EXERCISE OBJECTIVE = Lines containing the word "agent" are the ones to copy from the records below.

SOURCE DATA =
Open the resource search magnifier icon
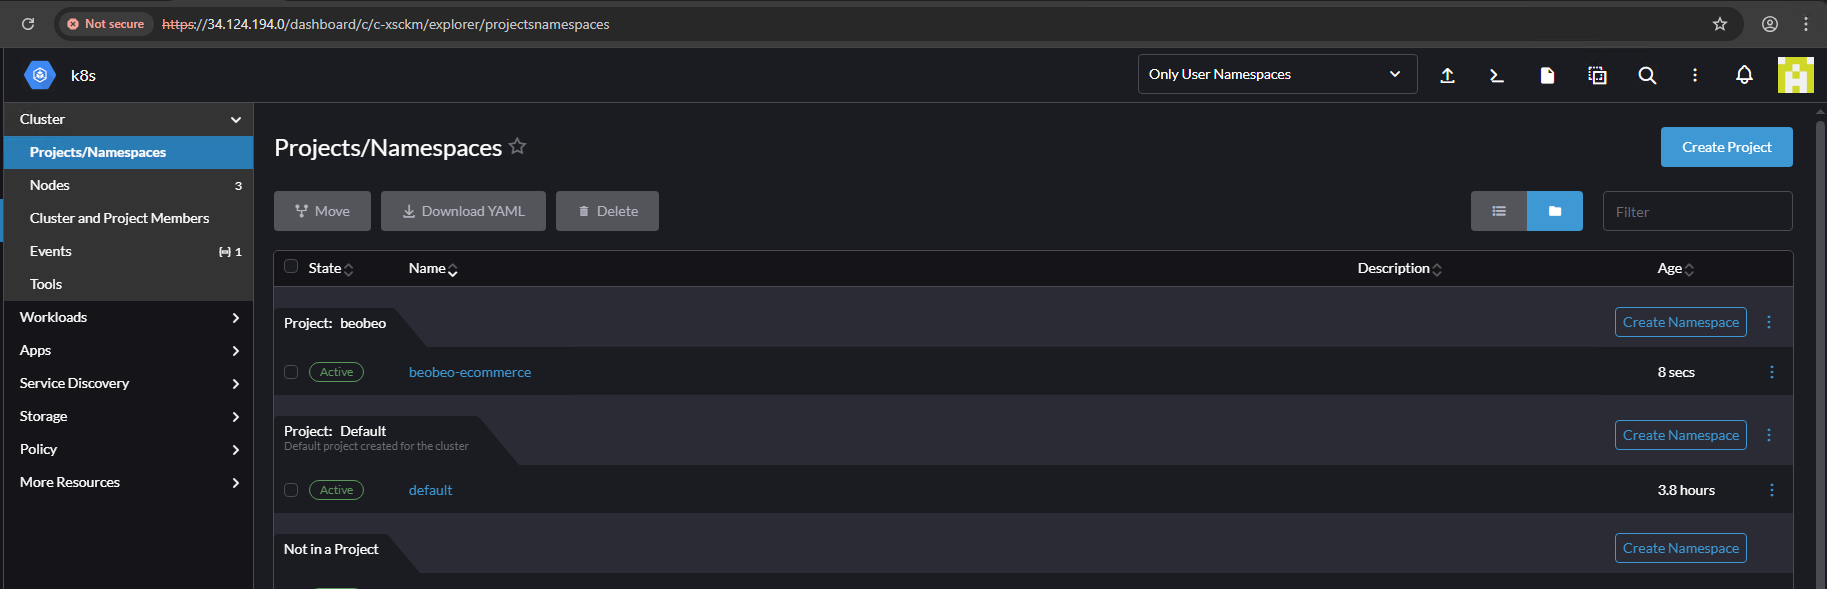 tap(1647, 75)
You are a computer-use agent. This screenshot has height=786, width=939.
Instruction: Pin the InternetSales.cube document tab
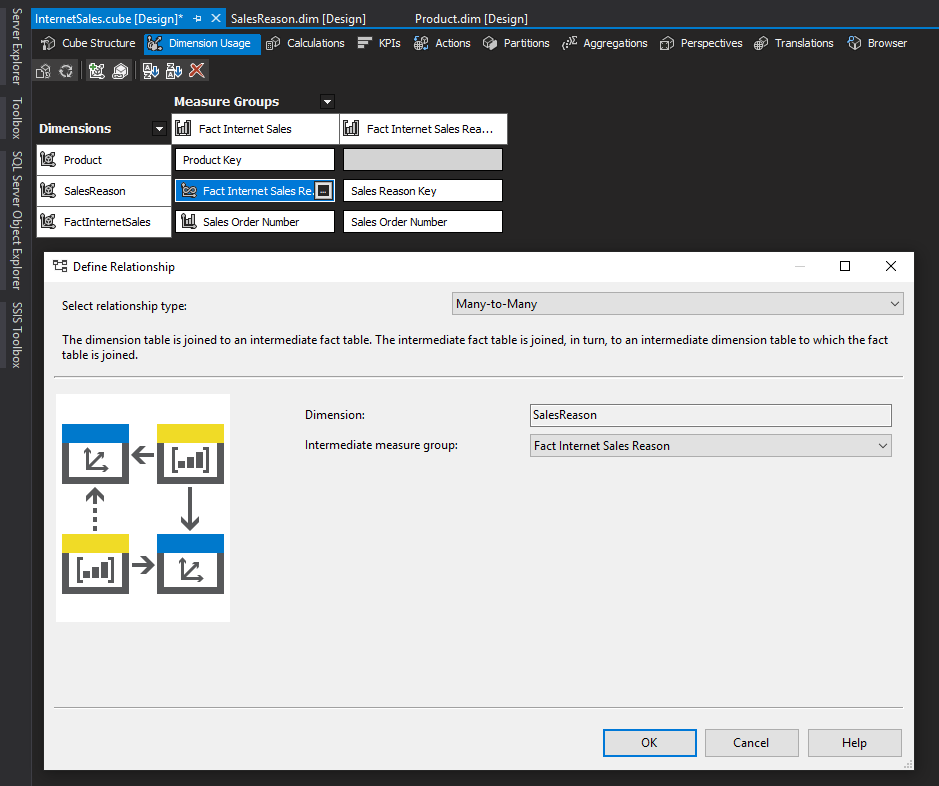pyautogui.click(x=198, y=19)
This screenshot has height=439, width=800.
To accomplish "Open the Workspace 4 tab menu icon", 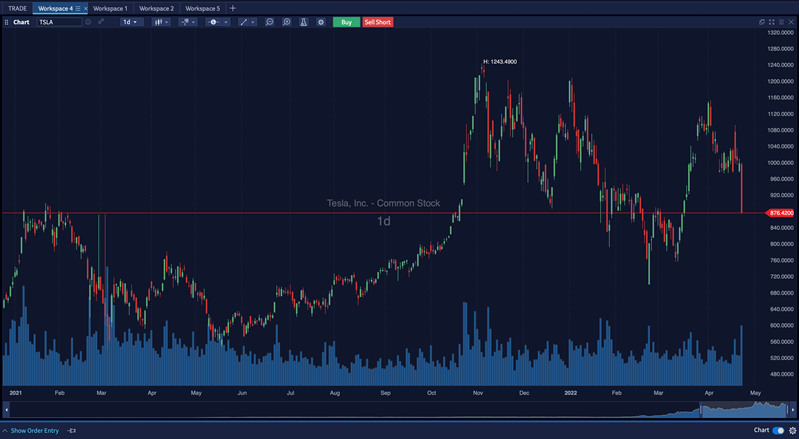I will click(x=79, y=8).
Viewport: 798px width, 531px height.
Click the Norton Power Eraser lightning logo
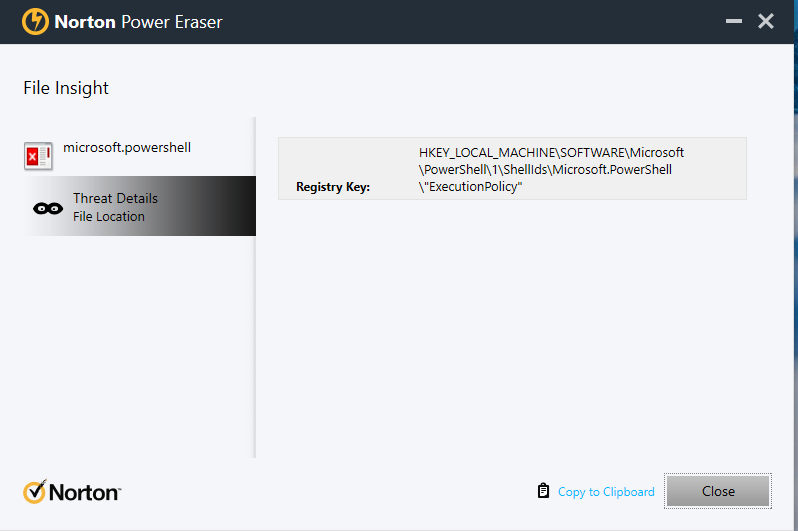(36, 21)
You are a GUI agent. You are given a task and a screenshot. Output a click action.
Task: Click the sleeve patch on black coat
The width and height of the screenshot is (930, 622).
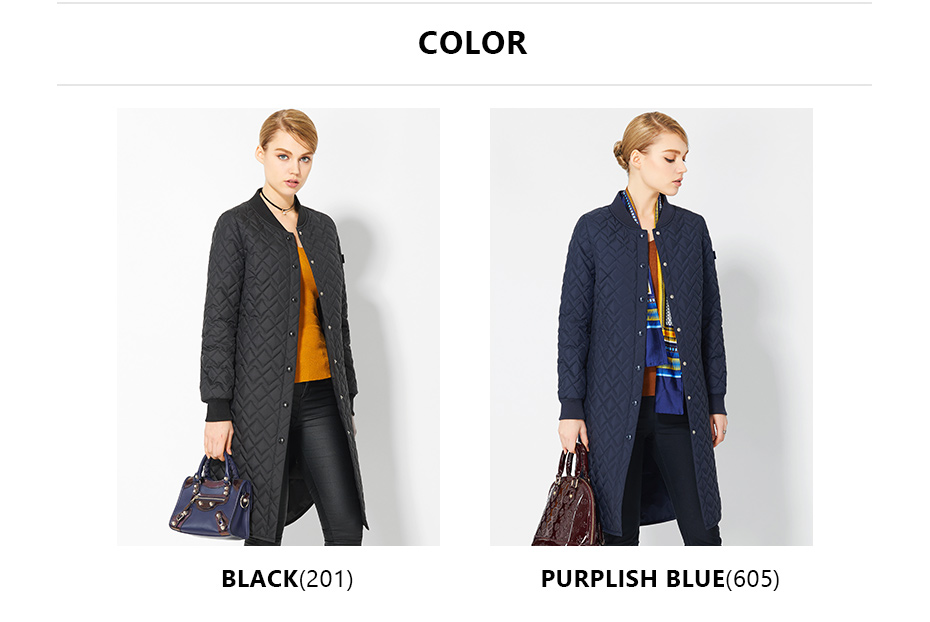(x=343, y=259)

RESULT OF THE EXERCISE =
You are a computer-use agent. This screenshot has height=786, width=939.
You are a GUI agent. You are given a task and a screenshot. Output a click action.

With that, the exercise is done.